PROBLEMAS Y TAREAS ::
a - En el fragmento sobre el coronavirus, ¿qué se aconsejaba al principio respecto al uso de la mascarilla?
b - Retoma el fragmento sobre el coronavirus justo después de su última oración.

##### FRAGMENTO DEL DOCUMENTO

SI HAY UN TEMA RECURRENTE en los libros y artículos que he escrito durante los últimos 40 años, es la fascinación por aquello que los científicos han aprendido sobre el cuerpo humano. Una larga carrera dedicada a explicar la investigación biomédica me ha llevado a un respeto profundo por el proceso científico. A pesar de sus ocasionales errores y autocorrecciones, creo que, en última instancia, nos conduce a una comprensión más clara del mundo y la manera de prosperar en él.

Así que, cuando al principio los científicos se apresuraron a tratar de entender un coronavirus nunca antes visto, yo estaba preparada para seguir sus consejos respecto a cómo mantenerme a salvo, basada en la hipótesis de que el virus se transmitía principalmente por las gotas de tos y estornudos, y que se quedaba en las superficies. Limpié con diligencia a mi alrededor, me abstuve de tocarme la cara y me lavé las manos con tal énfasis que el pequeño diamante en mi anillo de bodas brilló como nunca.

Y luego, casi dos semanas y media después de que mi ciudad, Nueva York, cerrara sus restaurantes, obras de Broadway y el sistema de escuelas públicas más grande del país, los científicos dieron un mensaje diferente: que todos deberían usar el cubrebocas. Este fue un cambio de dirección sorprendente. El consejo inicial, dado con confianza, había sido no usar mascarilla a menos que uno fuera trabajador de atención médica de primera línea. La revisión se basó en gran medida en una nueva hipótesis: que el coronavirus se propagaba, sobre todo, por el aire.

##########
##### DATOS PARA ANALIZAR

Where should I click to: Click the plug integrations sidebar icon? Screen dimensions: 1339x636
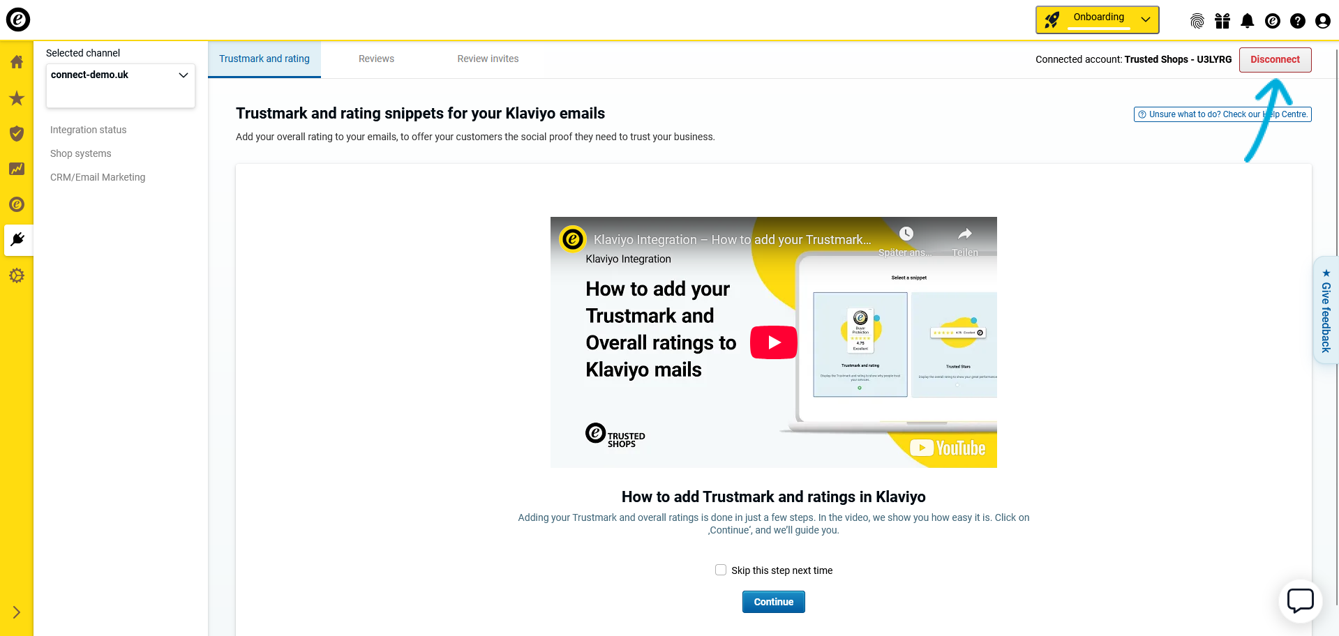tap(17, 240)
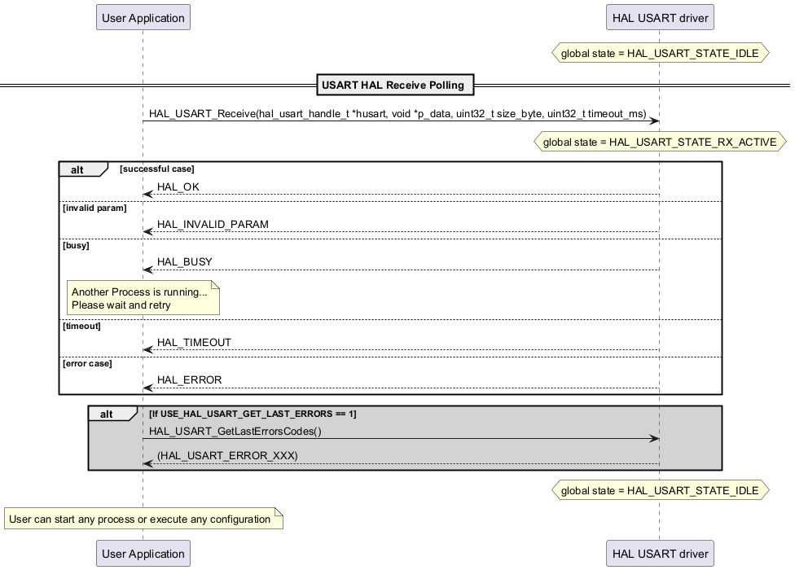This screenshot has height=570, width=795.
Task: Select the HAL_INVALID_PARAM return message
Action: coord(212,224)
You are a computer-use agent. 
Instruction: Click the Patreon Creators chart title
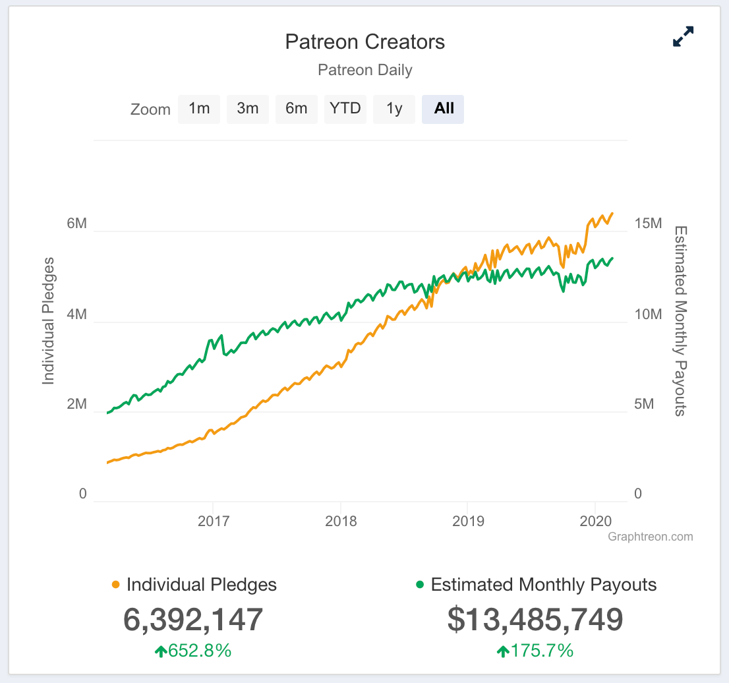click(365, 42)
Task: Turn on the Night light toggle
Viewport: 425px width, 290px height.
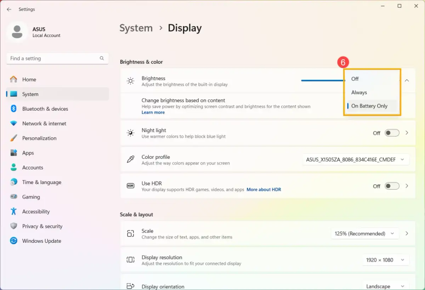Action: [392, 133]
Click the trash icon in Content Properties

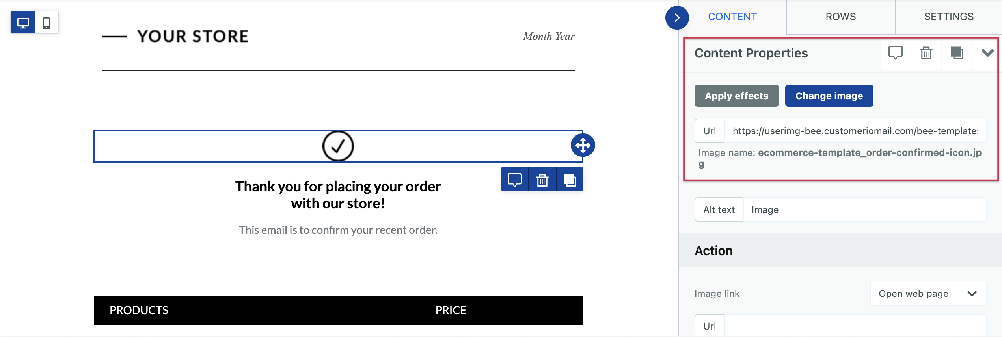click(x=926, y=53)
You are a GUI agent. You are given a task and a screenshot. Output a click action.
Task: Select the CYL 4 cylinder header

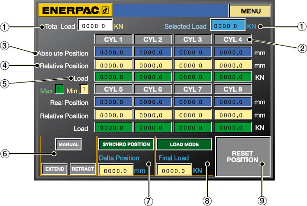(x=233, y=40)
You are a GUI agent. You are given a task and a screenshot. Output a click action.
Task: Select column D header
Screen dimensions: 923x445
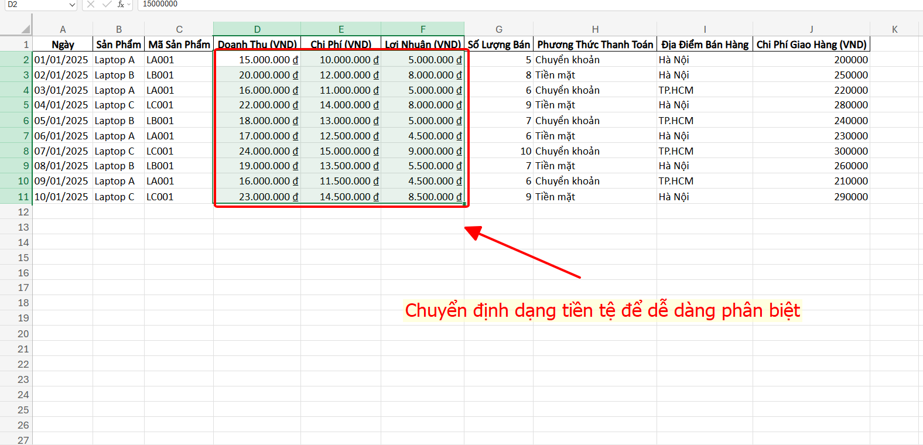(x=257, y=29)
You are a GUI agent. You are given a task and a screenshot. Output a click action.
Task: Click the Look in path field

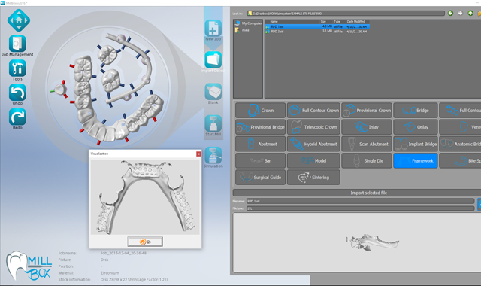346,14
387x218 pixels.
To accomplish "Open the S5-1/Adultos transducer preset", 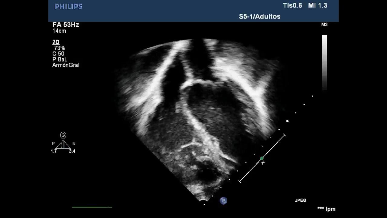I will pos(259,17).
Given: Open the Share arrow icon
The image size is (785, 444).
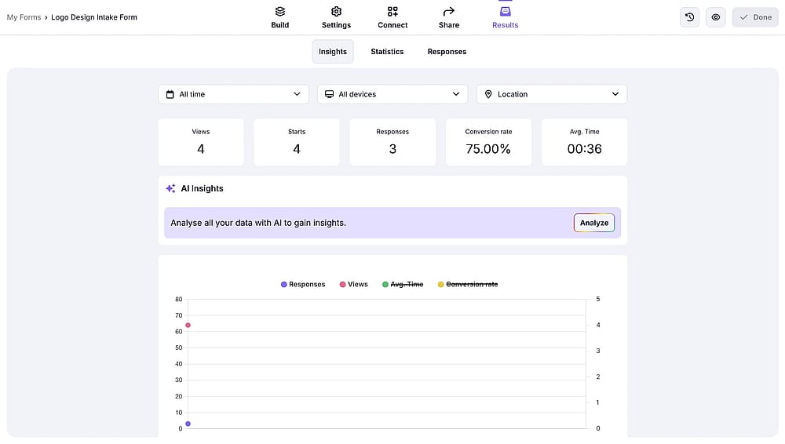Looking at the screenshot, I should (448, 11).
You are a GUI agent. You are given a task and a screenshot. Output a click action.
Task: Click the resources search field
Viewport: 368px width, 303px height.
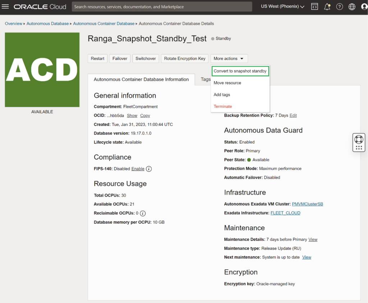162,6
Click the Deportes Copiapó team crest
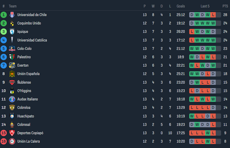 pyautogui.click(x=12, y=133)
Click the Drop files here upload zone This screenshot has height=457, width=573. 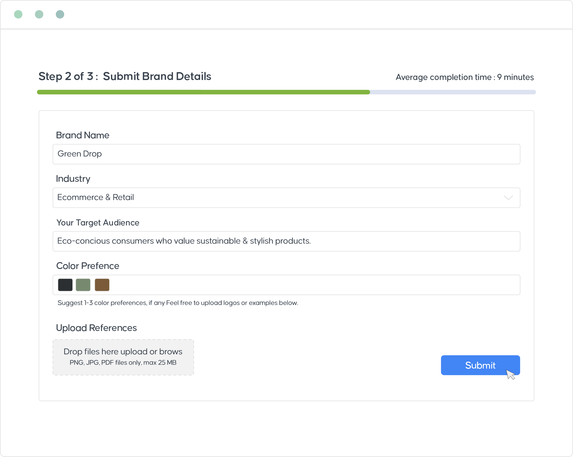tap(123, 357)
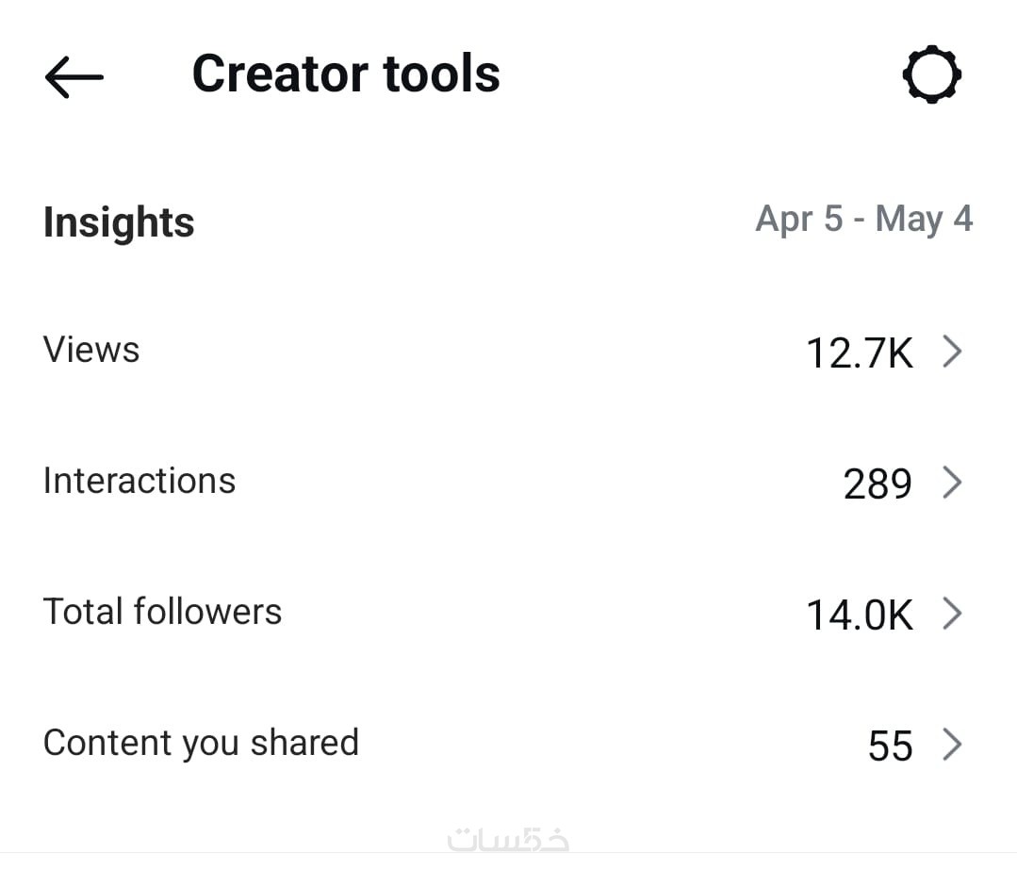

##########

RESPUESTAS DEL EJERCICIO ::
a - No usarla, salvo que uno fuera trabajador de atención médica de primera línea.

b -
¿A cuál hacerle caso? ¿Transmisión superficial o aerosoles? ¿Deberíamos tener más miedo de los botones del ascensor contaminados o de la gente que respirara cerca de nosotros? ¿Los científicos lo sabían?

Debo admitir que el ajuste de consejo sobre las máscaras me asustó. No por el nuevo exhorto en sí –estaba más que feliz de usar mascarilla si los expertos decían que debía hacerlo–, sino por el ominoso metamensaje que se percibía: los científicos descubrían esto sobre la marcha. Los pronunciamientos más serios de los expertos más inteligentes en el mundo de repente sonaban como poco más que conjeturas bien intencionadas.

A medida que este año devastador llega hecho trizas a su final, vale la pena tomarse un momento para preguntarse cuál será el efecto a largo plazo de ver cómo los científicos esquivan los golpes en su camino hacia una mejor comprensión.